四隅に設置していけば目に見えてナイトメアの動きが弱まった。頭部と尾部に小ぶりなコアが浮かんでいる。
詳しくは知らないが、この紋章へと魔力を与えることでナイトメアの力を多少拘束できるようになっているらしい。
こうでもしないと、この悪魔はこの部屋を出て城内を魔界ごと破壊しかねない。
加減を知らぬ子供には拘束が必要だ。
それがたとえ、ダンテに対抗手段を与えてしまうとしても。
俺に任されたのはこの場にナイトメアを配置し、ダンテと対峙させることだけ。
奴を捕らえ殺し、同じく捕らえた天使を捕まえておくこと。
曰く、ナイトメアは天使に触れることはできても物理的に殺すことはできないのだという。

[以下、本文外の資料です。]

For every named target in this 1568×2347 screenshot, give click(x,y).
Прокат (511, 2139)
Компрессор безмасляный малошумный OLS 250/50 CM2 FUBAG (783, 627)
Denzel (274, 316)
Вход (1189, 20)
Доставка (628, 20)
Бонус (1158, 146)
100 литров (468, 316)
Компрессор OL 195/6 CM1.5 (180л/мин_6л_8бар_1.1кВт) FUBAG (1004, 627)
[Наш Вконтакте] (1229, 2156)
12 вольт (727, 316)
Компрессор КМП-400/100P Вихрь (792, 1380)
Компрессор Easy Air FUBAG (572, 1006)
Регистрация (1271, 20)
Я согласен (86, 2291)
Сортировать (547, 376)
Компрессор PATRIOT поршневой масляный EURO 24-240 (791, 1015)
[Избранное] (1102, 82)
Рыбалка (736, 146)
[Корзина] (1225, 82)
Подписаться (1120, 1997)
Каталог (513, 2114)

それもそうか。今、ディーヴァは物理的に死ぬ状態じゃない。
余計なことはしてはならない。
ナイトメアをこちらに引き込む。それすなわち裏切り行為。
魔帝を裏切るような真似、勘付かれたら俺でも終わりだ。
「この場で待て。お前の遊び相手はじきにくる」
ナイトメアはおとなしく、ただの水たまりへと変身した。